YOUR TASK:
Restate word for word, and only, the lines that extend from the line containing "Viewport: 528px width, 448px" through the end of the records below.

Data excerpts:

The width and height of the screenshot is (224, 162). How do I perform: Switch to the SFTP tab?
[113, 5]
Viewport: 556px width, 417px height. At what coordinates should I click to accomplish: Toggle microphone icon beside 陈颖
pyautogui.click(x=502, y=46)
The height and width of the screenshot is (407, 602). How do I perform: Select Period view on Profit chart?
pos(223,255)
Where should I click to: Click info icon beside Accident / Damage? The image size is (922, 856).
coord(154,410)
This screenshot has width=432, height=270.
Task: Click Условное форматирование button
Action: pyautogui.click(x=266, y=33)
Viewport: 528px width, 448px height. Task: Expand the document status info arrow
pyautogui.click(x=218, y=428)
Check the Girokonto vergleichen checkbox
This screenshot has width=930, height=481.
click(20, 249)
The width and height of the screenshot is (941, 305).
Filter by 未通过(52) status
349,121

FINAL ANSWER:
Viewport: 528px width, 448px height. Task: Expand the document status info arrow
pyautogui.click(x=218, y=428)
Check the Girokonto vergleichen checkbox
This screenshot has width=930, height=481.
click(20, 249)
The width and height of the screenshot is (941, 305).
Filter by 未通过(52) status
349,121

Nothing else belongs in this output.